Lab updates Terms of Service

LL logoUpdate, December 1st: Following my line to the Lab, the ToS was re-issued with Section 10.1 corrected to reference Section 11.5 instead of the incorrect Section 10.2, which had been removed with the original December 1st update. This article has been amended to reflect the update.

On Tuesday, December 1st, 2015, Linden Lab issued an updated Terms of Service (ToS) covering their Second Life and Blocksworld products – and for the first time, at least in recent updates, outline the specific changes which have occurred within the ToS, defining them as:

  • Removal of references to Desura (sold to Bad Juju Games in November 2014) and the Linden Dollar Authorised Reseller programme (discontinued as of August 2015)
  • Explicitly addressing the Lab’s intolerance of harassment of Linden Lab employees
  • Clarifying of the arbitration provision in accordance with applicable Californian law.

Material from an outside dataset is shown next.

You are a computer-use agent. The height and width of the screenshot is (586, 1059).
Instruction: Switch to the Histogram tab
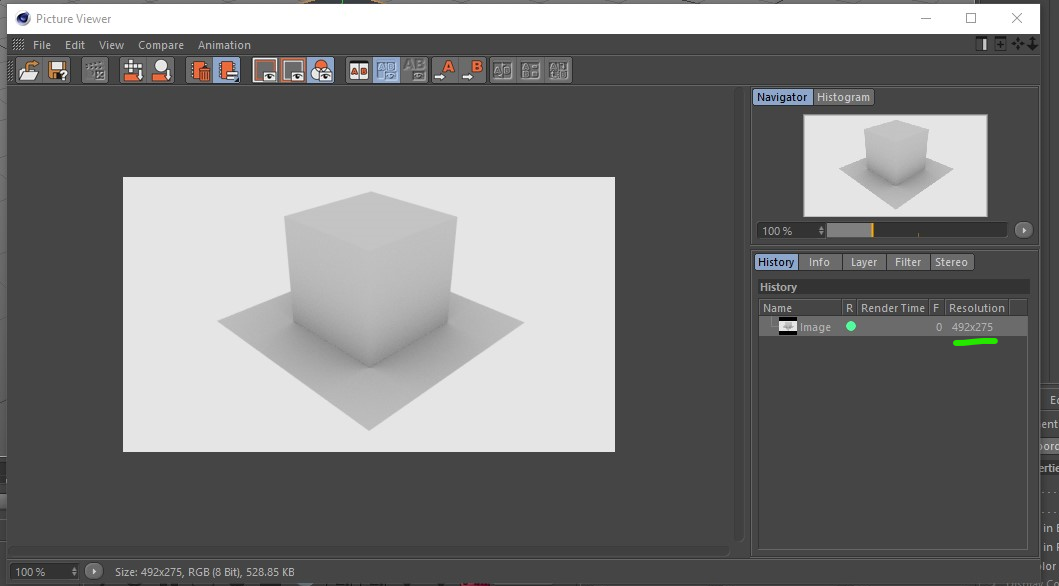click(843, 97)
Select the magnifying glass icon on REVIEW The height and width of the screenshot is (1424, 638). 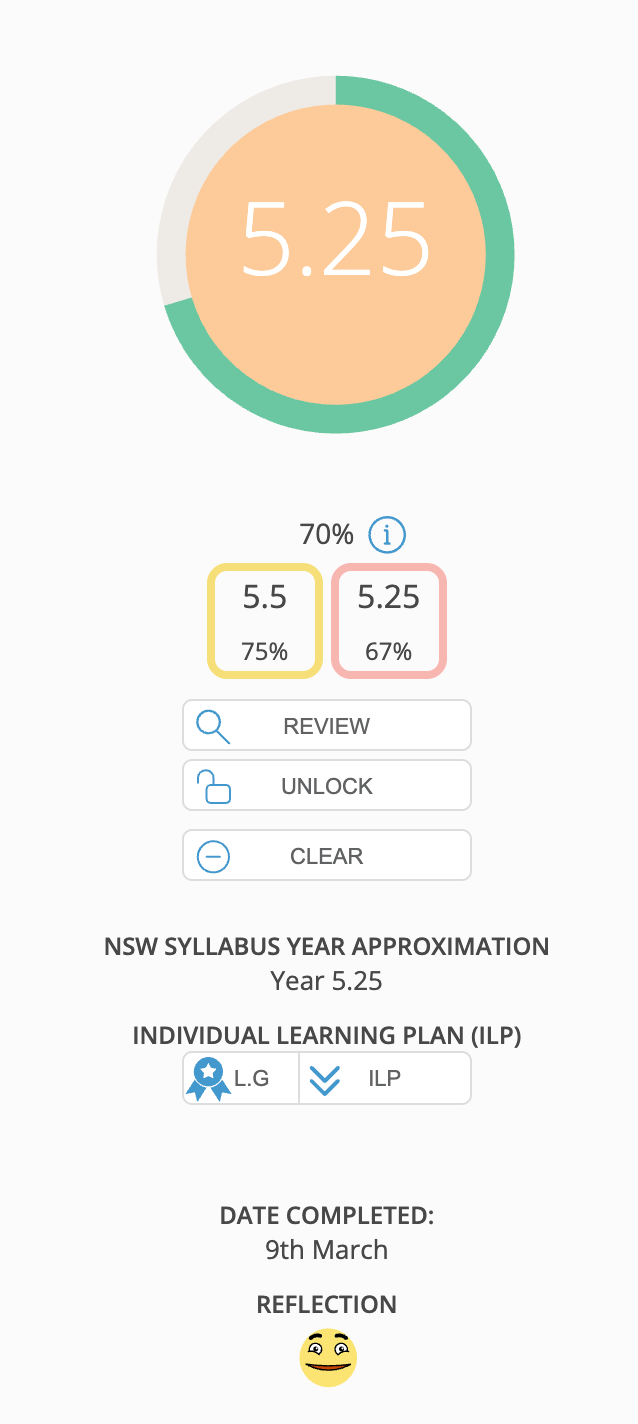[x=213, y=725]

In addition, and in light of the formation of Tilia Inc., the Lab’s virtual currency subsidiary, the Terms of Service have been expressly expanded to define “the terms on which Linden Research, Inc. and its wholly owned subsidiaries (“Linden Lab”) offer you access to its interactive entertainment products and services.”

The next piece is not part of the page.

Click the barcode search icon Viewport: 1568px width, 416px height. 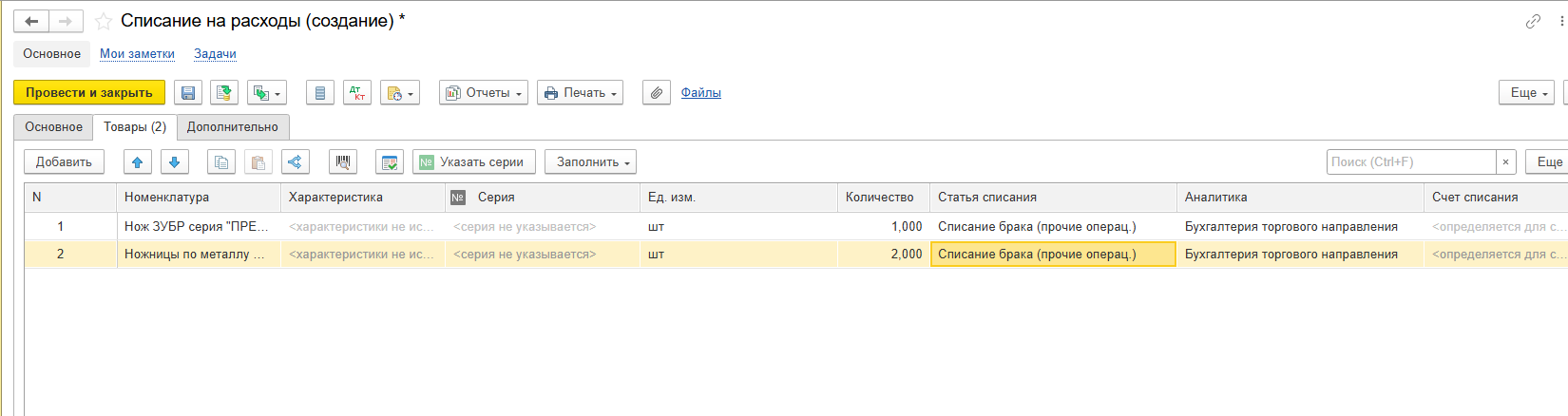coord(343,162)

The alterations to reflect the fact the at the Linden Dollar Authorised Reseller programme is no more can seen in the massively foreshortened Section 4.7 of the revised Terms of Service, which once again make it clear that the only point of reference for the exchange of Linden Dollars for physical world currency may not occur anywhere outside of the LindeX, nor may Linden dollars be purchased other than via the LindeX.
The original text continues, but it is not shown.